Given the concern that Mr A’s medications were contributing to increased α-1 blockade and potentially worsening recurrent priapism, aripiprazole, hydroxyzine, valproic acid, and benztropine were discontinued. The psychiatrist started gabapentin at 400 mg 4 times daily, both as adjunctive treatment for stuttering priapism and off label use for anxiety. Despite these adjustments, Mr A remained agitated on day 5 of the hospital stay, which was characterized by near-constant internal preoccupation; therefore, parenteral haloperidol was administered along with lorazepam. Urology recommended a transfer to a tertiary care center for consideration of a possible shunt. While awaiting discharge, Mr A required 1 additional corporal irrigation and phenylephrine injection. At the tertiary care center, recurrence of priapism did not occur for 48 hours, and Mr A requested a discharge home. The consultation-liaison psychiatry service restarted valproic acid at 500 mg daily and recommended close follow-up care by his outpatient team to consider restarting antipsychotic treatment.
CONCLUSION
Drug-induced priapism is a serious adverse reaction in those who have been prescribed antipsychotics and antidepressants. Data guiding antipsychotic selection in the setting of recurrent priapism are limited and guided primarily by medication efficacy and patient tolerability, as antipsychotics with relatively low α-1–blocking activity still report this side effect. Patients with recurrent drug-induced priapism who require long-term antipsychotic therapy necessitate psychiatry and urology comanagement, with likely use of adjunctive medications (eg, gabapentin, baclofen, or pseudoephedrine). Interventions prior to penile shunt (such as adjunctive medications) should be carefully considered to avoid permanent sexual dysfunction.
Article Information
Published Online: July 31, 2025. https://doi.org/10.4088/PCC.25f03942
© 2025 Physicians Postgraduate Press, Inc.
Submitted: February 17, 2025; accepted April 22, 2025.
To Cite: DeSimone AC, Rudinoff E, Lee MY, et al. Psychotropic medication–induced priapism: an approach to diagnosis and treatment. Prim Care Companion CNS Disord 2025;27(4):25f03942.
Author Affiliations: Bayhealth Medical Center, Dover, Delaware (DeSimone, Zaragoza); Philadelphia College of Osteopathic Medicine, Philadelphia, Pennsylvania (DeSimone, Zaragoza); Drexel University College of Medicine, Philadelphia, Pennsylvania (DeSimone, Zaragoza); Medical University of South Carolina, Charleston, South Carolina (Rudinoff); Jefferson Einstein Hospital, Philadelphia, Pennsylvania (Lee); Geisel School of Medicine at Dartmouth, Hanover, New Hampshire (Rustad); Larner College of Medicine at University of Vermont, Burlington, Vermont (Rustad); White River Junction VA Medical Center, White River Junction, Vermont (Rustad); Massachusetts General Hospital/Harvard Medical School, Boston, Massachusetts (Stern).
Corresponding Author: Andrea C. DeSimone, DO, Bayhealth Medical Center, 640 S State St, Dover, DE 19901 ([email protected]).

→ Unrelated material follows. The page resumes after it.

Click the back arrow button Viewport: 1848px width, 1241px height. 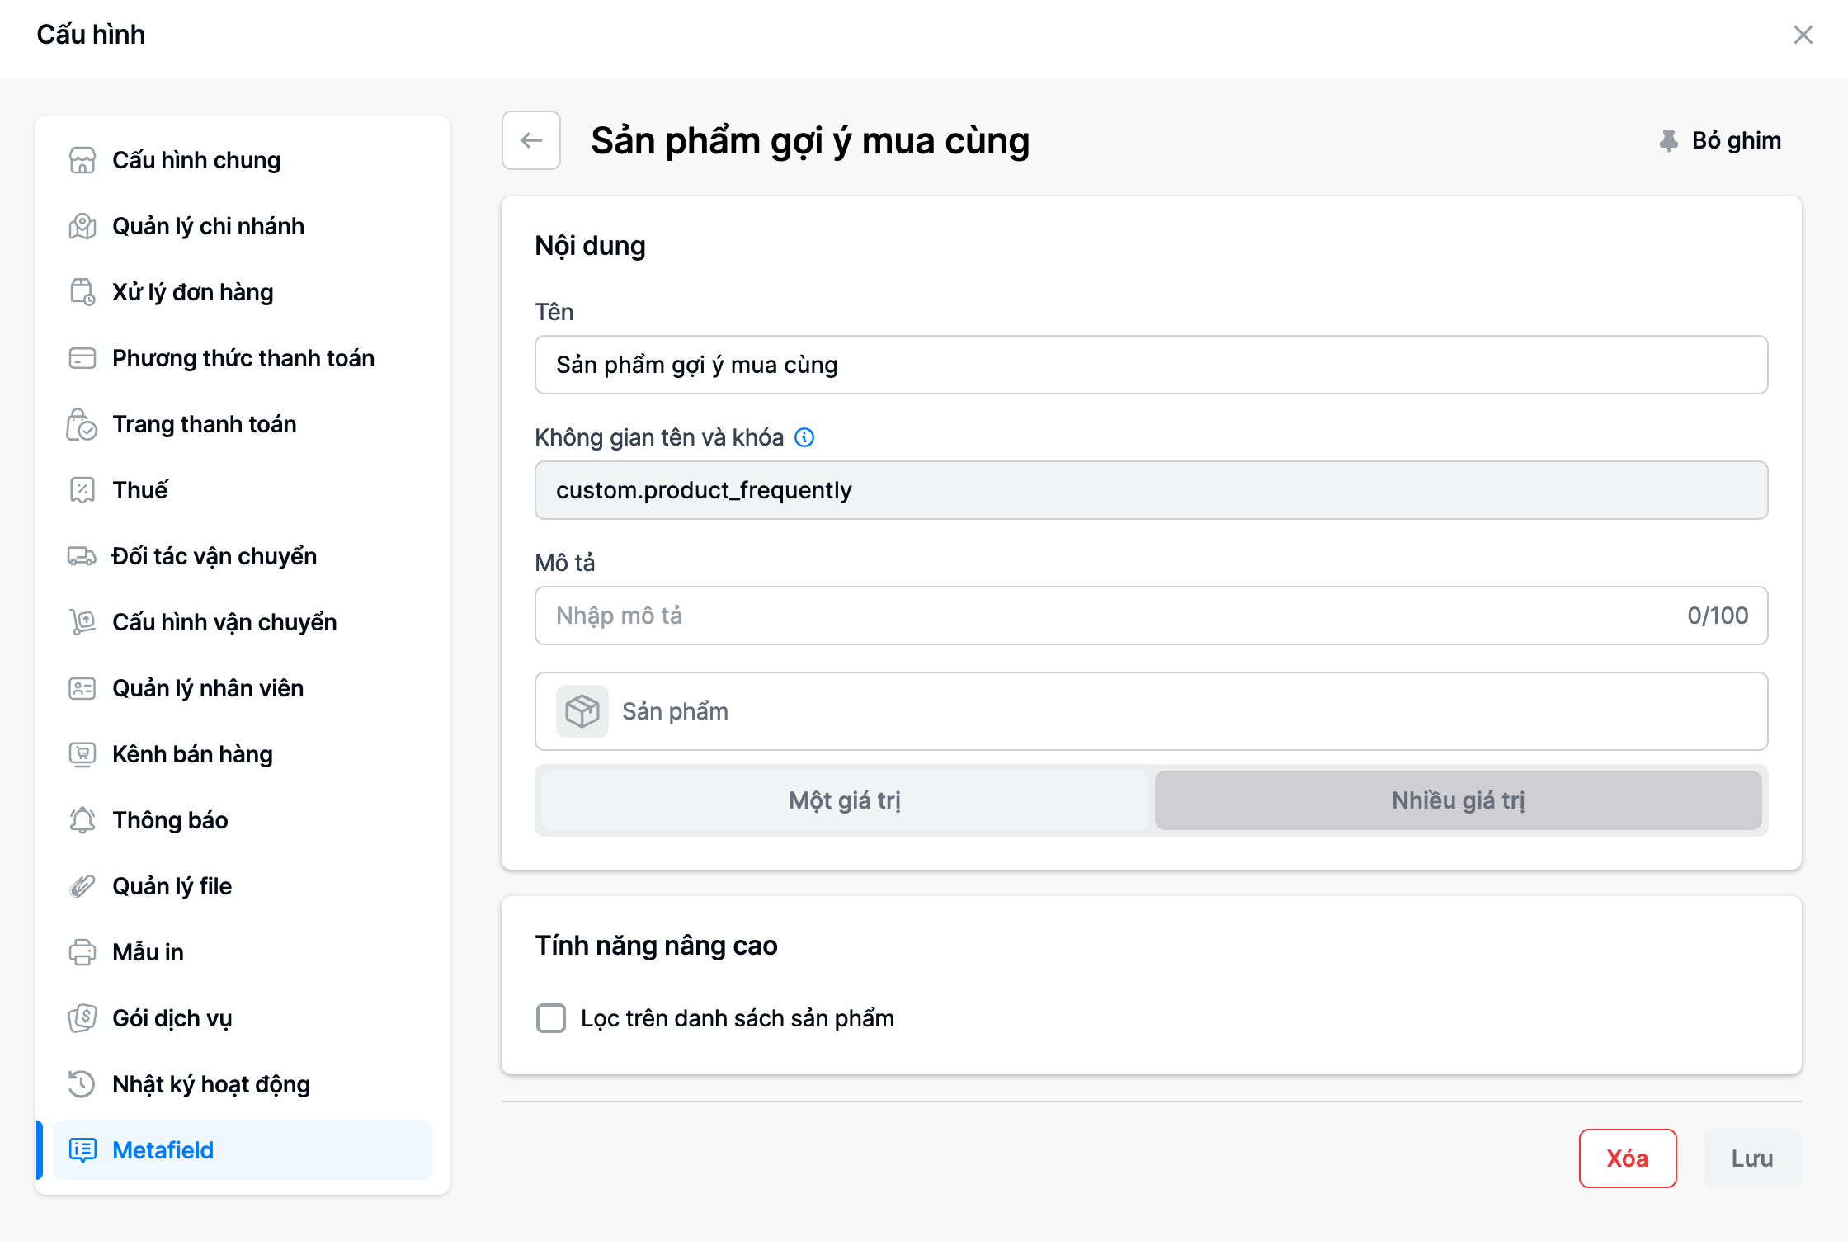coord(531,140)
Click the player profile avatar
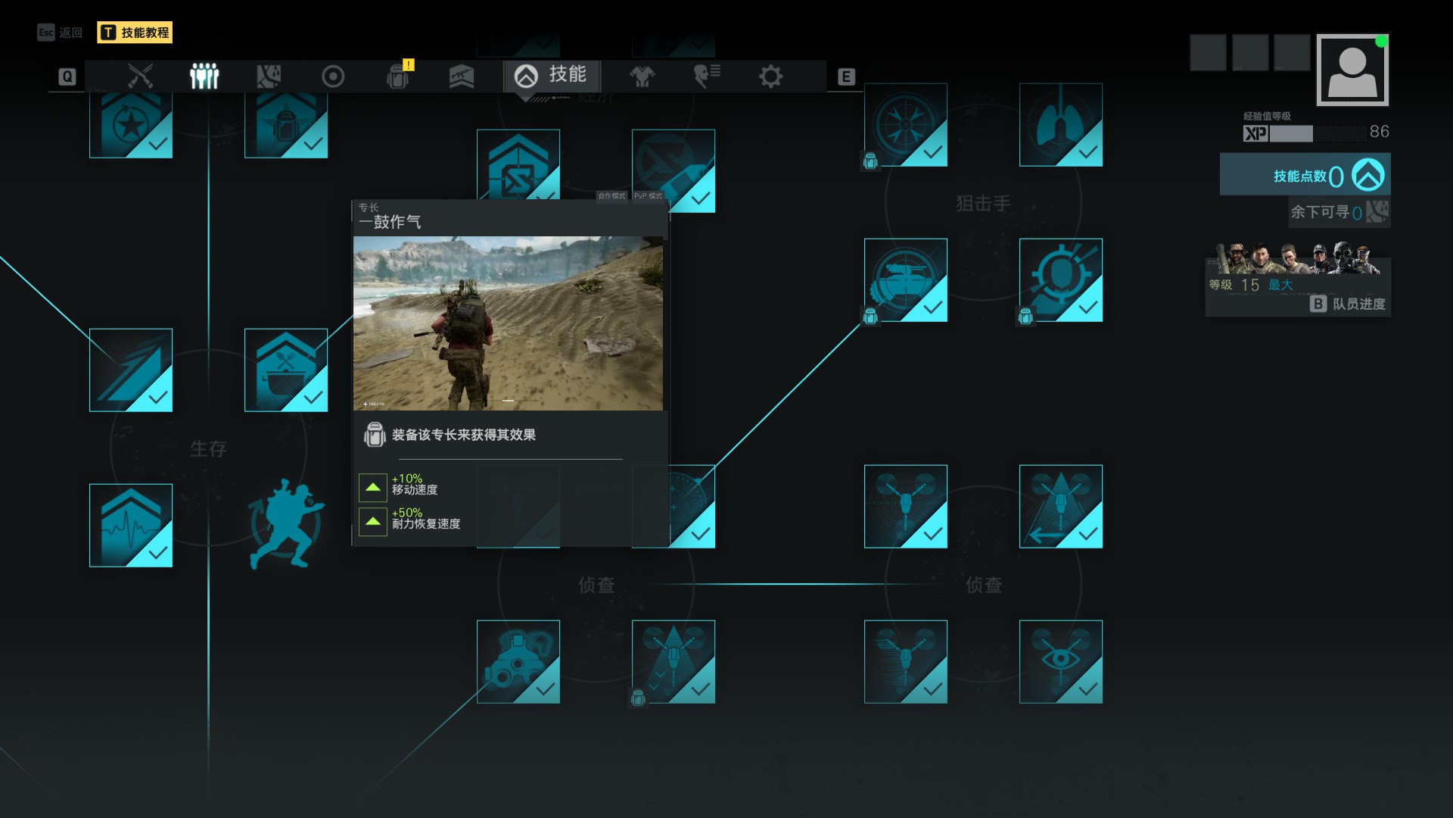 [1352, 70]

Relevant Financial Relationships: Drs DeSimone, Rudinoff, Lee, and Zaragoza have no disclosures to report. Dr Rustad is employed by the US Department of Veterans Affairs, but the opinions expressed in this presentation do not reflect those of the Department of Veterans Affairs. Dr Stern has received royalties from Elsevier for editing textbooks on psychiatry.
Funding/Support: None.
Supplementary Material: Available at Psychiatrist.com.
Clinical Points
- Priapism is a rare but serious side effect associated with a variety of medications, particularly psychotropics; both antipsychotics and antidepressants have been linked to medication-induced priapism, with the risk varying across different classes and agents.
- In patients with a history of priapism or conditions that predispose to hypercoagulability (eg, sickle cell disease), careful selection of psychotropic medications becomes crucial to mitigate the risk of priapism.
- Informed consent should be provided for patients (involving discussion of the risk/benefit profile) before use of a psychotropic medication associated with priapism, and this discussion should be documented in the medical record.
- Treatment of priapism is often challenging for physicians and debilitating for patients (ie, painful and can result in permanent loss of sexual function).